Egrets, we have a few


Life and structure on the earth is ever shifting. The place does not standstill, though it does not move along in any timescale we can properly grasp. We are talking over thousands and millions of years. So, at the risk of banging a controversial gong, I can never fully get alongside the drive to reintroduce species.

Don’t get me wrong I’m all for conservation and protecting our planet. But we do live in a changing world and there’s a reason various species become extinct. They are no longer supported in their niche, whether that change has been exacted by a natural process or human activity.


The upside of a changing natural world is the joy of discovering new life in your environment. Not long after we moved to Tiverton, we decided to tackle the Exe Valley Way – the source-to-sea walk – especially as it literally goes past our front door.

We started at Starcross with the first leg into Exeter. When reaching the edge of Powderham Castle grounds I was astonished to find a small colony of white egrets nesting there. I was aware that, because of climate change, the bird had become a visitor to these shores since the early 1990s, but not that it had gone as far as to breed.

Now in the last few months an egret has become a regular visitor to the Exe in Tiverton, and I have occasionally seen one feeding down at the weir alongside the mallards, swans, and gulls.


I have always loved nature books. I still have my copy of Gavin Maxwell’s Ring of Bright Water published for the first time in paperback in 1963, which I then bought with my hard-earned pocket money! I also have a 90-year-old Penguin paperback of Gilbert White’s Natural History of Selborn, which I dip into. And in recent months I’ve thoroughly enjoyed Chris Packham’s Fingers in the Sparkle Jar and Dara McNulty’s Diary of a Young Naturalist.

All these books capture the authors’ absolute passion and love for the natural world and the joys of making discoveries. It’s the same joy I get those times when the egret turns up in Tiverton, this bright white spark in the usual collection of birds meandering around the river.
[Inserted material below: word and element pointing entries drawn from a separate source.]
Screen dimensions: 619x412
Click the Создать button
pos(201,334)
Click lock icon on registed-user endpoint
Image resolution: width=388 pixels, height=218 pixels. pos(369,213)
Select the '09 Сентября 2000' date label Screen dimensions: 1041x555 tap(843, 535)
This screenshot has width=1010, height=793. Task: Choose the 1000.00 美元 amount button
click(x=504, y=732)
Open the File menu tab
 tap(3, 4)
Here is a poem about another egret I saw while on the bus into Exeter earlier this year.


The light of egrets

Out of the window smudged by rain by mud an egret perfect bright white winking in this dull shifting light, standing alone in a flood-watered field.
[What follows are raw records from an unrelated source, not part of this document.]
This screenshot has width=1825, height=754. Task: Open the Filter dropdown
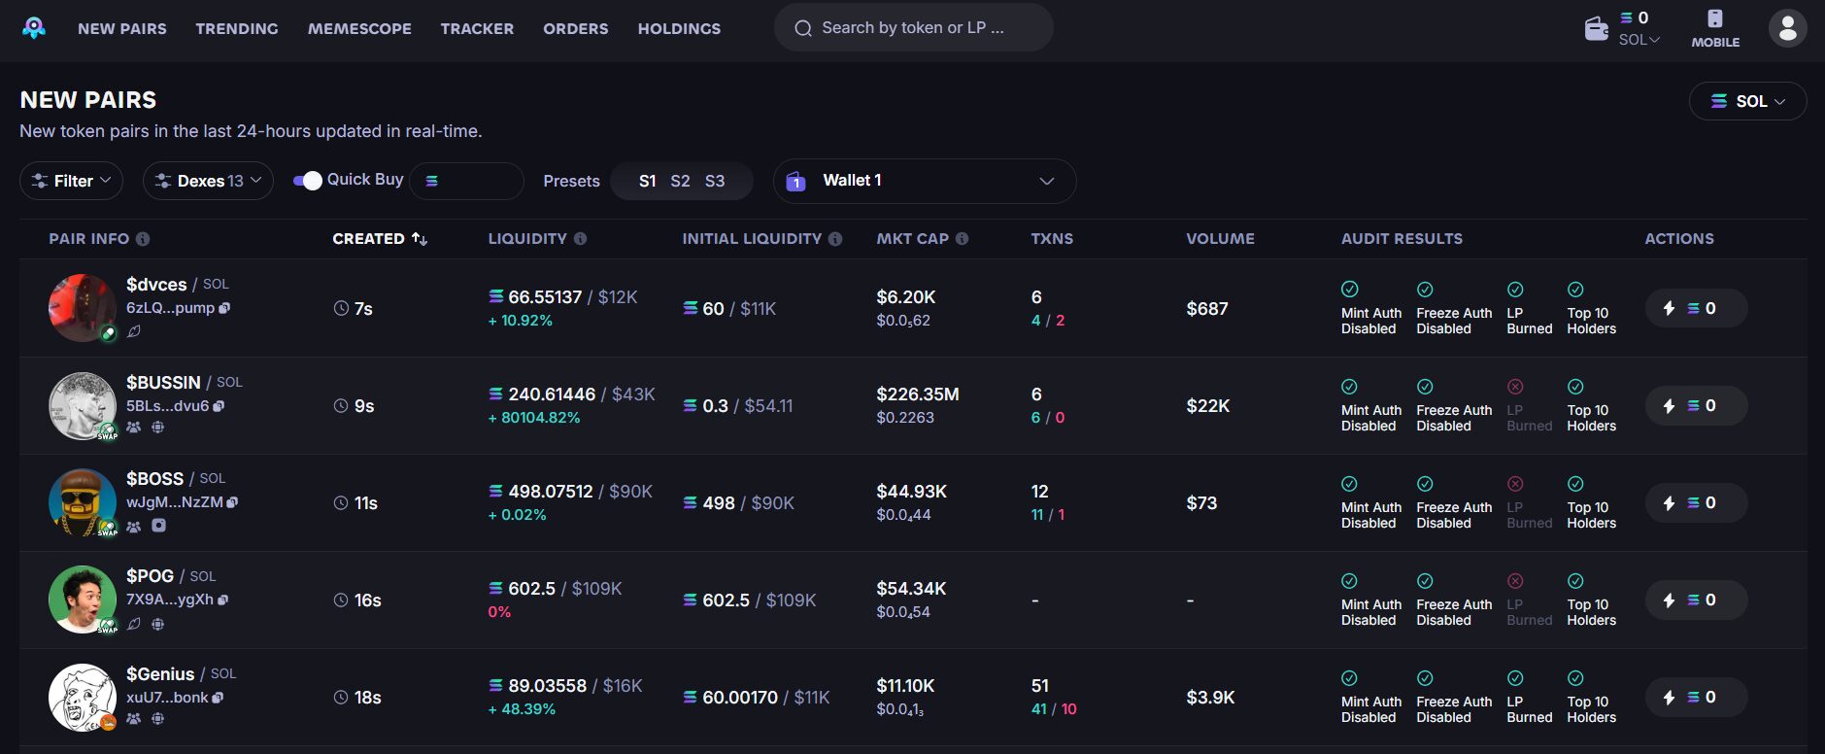click(72, 181)
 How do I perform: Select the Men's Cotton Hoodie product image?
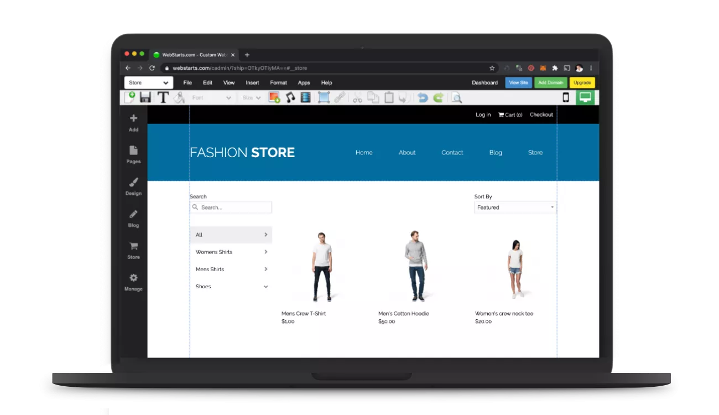(x=415, y=267)
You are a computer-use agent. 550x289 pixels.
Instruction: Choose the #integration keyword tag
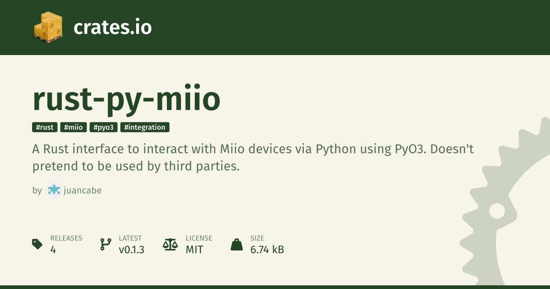[145, 128]
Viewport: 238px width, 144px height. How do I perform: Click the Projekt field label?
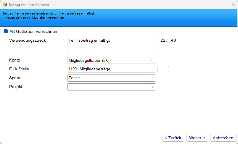point(16,87)
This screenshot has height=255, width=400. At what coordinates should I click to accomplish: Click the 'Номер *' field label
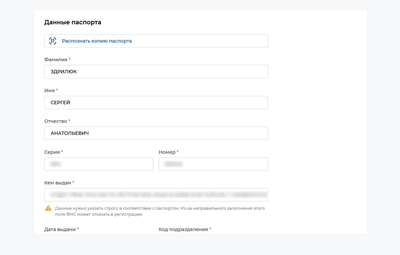pos(167,152)
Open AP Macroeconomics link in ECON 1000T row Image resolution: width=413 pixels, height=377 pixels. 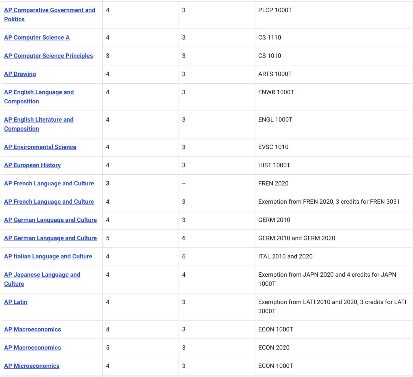click(33, 330)
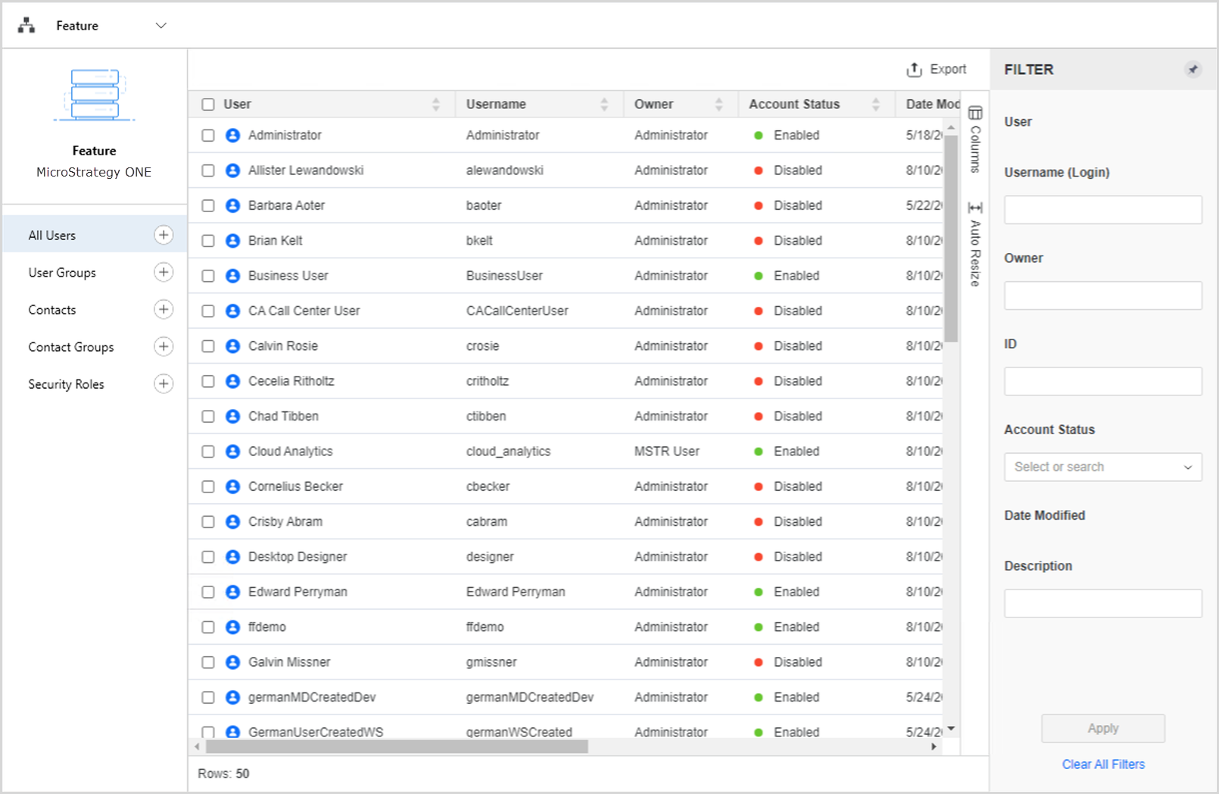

This surreal flash as the Exeter bus rattles through a countryside bruised by weeks of storms. All down the valley earth is opening her pores, bleeding over the land, ignoring aged routes carved out by streams, by the river.

I want to pin my mind to this. Flow free with it out to sea. Drift to the horizon’s edge where I can turn, watch the moon flood the earth with egret light.



Born in North Wales, poet & writer Paul Mortimer has lived in Tiverton for 13 years. His first poetry collection, Fault Line, was published by Lapwing in 2015, followed by Wind Voices from the same publishing house in 2019. He has appeared at several literary festivals and headlined at a number of poetry events in recent years.